The Kensington Society
- Established: 1953
- Founder: Gay Christiansen
- Type: Civic society
- Legal status: Charity
- Location: United Kingdom;
- Region served: Kensington, London
- Members: 700
- Key people: The Duke of Gloucester (patron) Lord Carnwath of Notting Hill (president) Amanda Frame (chairman)
- Main organ: Board of Trustees
- Affiliations: 40 affiliated societies
- Website: kensingtonsociety.org

= Kensington Society =

Civil society in Kensington

The Kensington Society is a civic society for Kensington, London. According to its website, it serves both as an individual membership organisation, with more than 700 members, and as an umbrella organisation for 40 affiliated residents' associations and conservation societies that cover specific areas of Kensington.

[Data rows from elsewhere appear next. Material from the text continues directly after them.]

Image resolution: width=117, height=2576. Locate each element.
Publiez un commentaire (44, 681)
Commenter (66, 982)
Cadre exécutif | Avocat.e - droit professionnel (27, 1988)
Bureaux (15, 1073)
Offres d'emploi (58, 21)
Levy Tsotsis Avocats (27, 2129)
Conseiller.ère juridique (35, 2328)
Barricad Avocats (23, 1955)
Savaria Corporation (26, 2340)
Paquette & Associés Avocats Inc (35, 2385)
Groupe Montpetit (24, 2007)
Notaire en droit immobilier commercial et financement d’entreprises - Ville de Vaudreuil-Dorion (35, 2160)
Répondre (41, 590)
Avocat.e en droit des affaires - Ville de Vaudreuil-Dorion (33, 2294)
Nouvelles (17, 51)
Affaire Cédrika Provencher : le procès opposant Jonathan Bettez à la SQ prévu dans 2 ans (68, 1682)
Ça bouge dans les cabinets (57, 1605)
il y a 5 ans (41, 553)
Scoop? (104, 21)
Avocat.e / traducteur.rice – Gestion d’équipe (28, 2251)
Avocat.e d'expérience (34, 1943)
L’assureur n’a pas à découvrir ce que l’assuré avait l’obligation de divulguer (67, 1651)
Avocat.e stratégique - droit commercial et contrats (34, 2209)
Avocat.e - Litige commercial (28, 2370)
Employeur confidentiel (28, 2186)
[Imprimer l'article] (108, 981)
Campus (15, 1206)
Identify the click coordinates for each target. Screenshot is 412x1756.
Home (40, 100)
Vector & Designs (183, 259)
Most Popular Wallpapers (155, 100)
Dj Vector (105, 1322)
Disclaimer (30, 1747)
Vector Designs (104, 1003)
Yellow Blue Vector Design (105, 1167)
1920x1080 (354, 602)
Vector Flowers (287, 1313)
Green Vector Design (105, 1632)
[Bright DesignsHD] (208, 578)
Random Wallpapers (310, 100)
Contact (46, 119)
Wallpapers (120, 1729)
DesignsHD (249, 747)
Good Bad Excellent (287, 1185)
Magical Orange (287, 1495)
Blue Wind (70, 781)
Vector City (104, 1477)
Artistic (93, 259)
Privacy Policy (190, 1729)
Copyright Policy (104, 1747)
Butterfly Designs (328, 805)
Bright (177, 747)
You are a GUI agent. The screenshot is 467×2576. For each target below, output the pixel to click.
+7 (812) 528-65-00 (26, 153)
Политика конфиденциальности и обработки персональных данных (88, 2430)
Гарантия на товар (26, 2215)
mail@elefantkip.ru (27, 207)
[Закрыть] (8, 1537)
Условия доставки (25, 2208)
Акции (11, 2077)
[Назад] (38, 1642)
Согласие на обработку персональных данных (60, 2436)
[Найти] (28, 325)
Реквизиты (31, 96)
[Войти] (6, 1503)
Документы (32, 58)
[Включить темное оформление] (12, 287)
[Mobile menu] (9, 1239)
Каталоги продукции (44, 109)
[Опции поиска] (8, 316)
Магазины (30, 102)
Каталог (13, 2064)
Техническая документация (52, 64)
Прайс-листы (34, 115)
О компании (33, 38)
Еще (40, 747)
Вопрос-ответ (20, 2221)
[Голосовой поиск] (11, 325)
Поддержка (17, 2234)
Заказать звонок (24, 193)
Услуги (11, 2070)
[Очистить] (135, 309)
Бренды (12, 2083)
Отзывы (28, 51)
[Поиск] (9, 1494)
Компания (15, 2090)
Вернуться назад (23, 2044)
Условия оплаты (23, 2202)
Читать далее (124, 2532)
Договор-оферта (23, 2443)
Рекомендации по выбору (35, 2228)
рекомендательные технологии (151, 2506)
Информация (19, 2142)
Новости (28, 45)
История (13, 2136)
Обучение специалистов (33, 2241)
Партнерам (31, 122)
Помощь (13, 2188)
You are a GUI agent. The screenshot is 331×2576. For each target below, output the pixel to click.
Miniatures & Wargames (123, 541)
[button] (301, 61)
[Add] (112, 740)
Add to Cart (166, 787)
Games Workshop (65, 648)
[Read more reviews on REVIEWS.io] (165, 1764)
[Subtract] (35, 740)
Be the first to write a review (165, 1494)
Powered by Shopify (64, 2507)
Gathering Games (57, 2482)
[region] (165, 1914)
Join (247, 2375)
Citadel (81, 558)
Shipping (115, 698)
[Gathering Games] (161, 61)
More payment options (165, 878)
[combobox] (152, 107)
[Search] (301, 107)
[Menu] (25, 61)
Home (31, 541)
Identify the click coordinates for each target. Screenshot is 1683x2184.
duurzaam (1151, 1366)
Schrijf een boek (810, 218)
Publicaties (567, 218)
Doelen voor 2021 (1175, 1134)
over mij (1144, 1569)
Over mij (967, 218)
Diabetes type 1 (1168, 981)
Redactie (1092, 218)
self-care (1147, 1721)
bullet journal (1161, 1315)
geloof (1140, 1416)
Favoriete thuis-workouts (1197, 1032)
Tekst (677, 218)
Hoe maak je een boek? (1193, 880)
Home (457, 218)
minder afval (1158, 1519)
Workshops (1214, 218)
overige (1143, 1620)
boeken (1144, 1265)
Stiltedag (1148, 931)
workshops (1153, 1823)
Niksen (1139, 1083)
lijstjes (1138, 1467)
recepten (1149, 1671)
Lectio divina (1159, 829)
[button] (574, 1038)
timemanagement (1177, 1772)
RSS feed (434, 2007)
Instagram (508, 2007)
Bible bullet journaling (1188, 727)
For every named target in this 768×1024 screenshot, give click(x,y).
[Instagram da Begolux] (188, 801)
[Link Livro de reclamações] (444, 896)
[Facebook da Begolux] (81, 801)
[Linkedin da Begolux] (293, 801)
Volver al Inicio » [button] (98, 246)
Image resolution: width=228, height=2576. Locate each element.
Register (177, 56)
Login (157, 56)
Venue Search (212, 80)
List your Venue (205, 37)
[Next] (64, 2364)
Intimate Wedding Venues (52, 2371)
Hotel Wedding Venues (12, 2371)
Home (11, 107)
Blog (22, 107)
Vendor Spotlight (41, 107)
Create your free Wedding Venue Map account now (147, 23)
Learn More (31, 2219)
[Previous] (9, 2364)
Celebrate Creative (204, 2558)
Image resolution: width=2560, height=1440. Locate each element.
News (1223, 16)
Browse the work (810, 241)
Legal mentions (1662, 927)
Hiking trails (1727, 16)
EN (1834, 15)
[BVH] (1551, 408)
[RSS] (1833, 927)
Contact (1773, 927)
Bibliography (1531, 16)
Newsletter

The society's objectives are "to preserve and improve the amenities of Kensington for the public benefit by stimulating interest in its history and records, promoting good architecture and planning in its future development and by protecting, preserving and improving its buildings, open spaces and other features of beauty or historic or public interest.”

The society was created in 1953 by a local resident, Gay Christiansen, who fought but lost a proposal to replace several historical houses on Young Street in central Kensington with a multi-storey car park. Realising that local opinion wasn't considered or reflected in the planning process, she started the Kensington Society and was its driving force for more than 40 years.

Among the successful campaigns by the society since the 1950s are the preservation of Leighton House, the saving of the remaining east wing of the severely bomb-damaged Holland House, and a revision of the originally proposed Princess Diana memorial garden in Kensington Gardens after the death of Diana, Princess of Wales in 1997. The proposal would have drastically changed large parts of the gardens. Instead, the compromise solution became the Diana, Princess of Wales Memorial Playground in Kensington Gardens, and the 7 mi Diana, Princess of Wales Memorial Walk through Kensington Gardens, Hyde Park, Green Park and St. James's Park.

Since 1974, The Kensington Society is a registered charity. Since 2023, its president is the former Supreme Court judge Lord Carnwath of Notting Hill.